通過這次發正念,更加堅信師父的法,不管看見看不見,只要我們動真念,都是威力強大的。

五、堅定正念 始終不交隊費

四年級的時候,有一天老師讓全班每人交一元隊費,我心想:我是大法小弟子,已經退隊,不能交。我找到老師說:「老師。我不是少先隊員,已經退了,錢我不交了。」老師問我在哪退的,我說:「在網上退的,爸爸媽媽也退了。」老師聽後沒說話,我的錢也沒交。回家把這事告訴了爸爸媽媽,媽媽說我不理智,爸爸則表揚我做的好。其實這位老師很善良,在父母遭受迫害的一段日子裏沒人接我,我家離學校較遠,她經常順路用車子捎我回家,後來這位老師的全家都三退了。

五年級時我轉了學,這所學校是市裏的重點實驗學校,學生進校必須戴紅領巾,否則給班級、個人扣分。從大門口到教室,有老師、學生檢查紅領巾,好幾道關。我心想:「我是大法弟子,絕對不能再戴紅領巾。」於是每天上學一到校門口就發正念:誰也查不到我。結果真的誰也查不到。只有兩次忘了發正念被查到,被扣了分,老師也沒說我。

有一天,老師讓每人交一元隊費。四年級那時候我還單純,可這次心裏有點怕,開不了口對老師說,以致同學們認為我沒帶錢,替我交了一元錢。放學回家告訴了媽媽,媽媽寫了一封信,讓我捎給了老師。記得信上有這樣幾句話:「我們全家幾代人都遭受過這個組織的迫害,我們都不喜歡它,所以也不會加入它,信仰自由是我們每個人的權利。」第二天開家長座談會,媽媽主動找到班主任老師,問老師看過信了沒有,老師非常和悅的說:「我很理解你們,以後有事儘管找我,孩子的一元錢回去退給她……。
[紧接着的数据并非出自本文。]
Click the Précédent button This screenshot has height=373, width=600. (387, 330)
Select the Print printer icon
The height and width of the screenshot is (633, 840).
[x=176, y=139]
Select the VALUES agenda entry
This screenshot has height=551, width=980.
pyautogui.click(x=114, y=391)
」從那以後,我就堂堂正正的再也不怕學校查紅領巾扣分了。

六年級的時候,又要收隊費了,老師換了,這次我不害怕了,可怎麼向老師說呢?突然想起了媽媽的那封信中的內容,便跑到辦公室當著好幾個老師的面對班主任說:「老師,我不是少先隊員,不交隊費。因為我們全家幾代人都遭受過這個組織的迫害,老祖父一手創辦的學校被沒收了,田地也被搶分了,我們都不願加入它,被它牽連,這是個原則性問題,請老師諒解!」我平時很文靜,從不大聲說話,可這次聲音洪亮,一口氣說完,當時自己都不相信我這麼能說。老師們都靜靜的聽著,班主任說:「那你就不交吧!」回來後,感覺自己變得非常高大。

在此想和小同修們切磋的是,不在於交多少錢的問題,這是個心性問題,是否符合法的問題,決不能給邪惡增加一絲一毫的能量。

初中入團的時候,我的心已經很穩了,直接找到團支書和班主任說明了不加入的理由。生活中,有的大同修有怕心,給孩子把錢交上,有的讓孩子加入了再退出來。作為大法弟子,這樣做不符合大法,也是在為自己的怕心找藉口。小同修們,我們是師父的小弟子,怕甚麼?師父說:「修在自己,功在師父」(《轉法輪》),我們遇到任何事只要按師父的要求做了,一切由師父在管,師父只看我們的心。只要我們多學法,多發正念,怕心就少,就少做錯事。大法弟子所做的一切都是未來人的參照,而且我們還要對自己明知故犯的行為負責任啊!

六、學會了向內找

我平時學習很認真,在班裏,不管學習或其它方面都是好學生。可一到考試,成績就不太理想。媽媽讓我找原因,我找不到。九年級的時候,作業非常多,我熬夜也得完成,學法、煉功被安排在週末,時間全部用在了學習上,依據我平時的成績,考上市重點高中是沒有問題的。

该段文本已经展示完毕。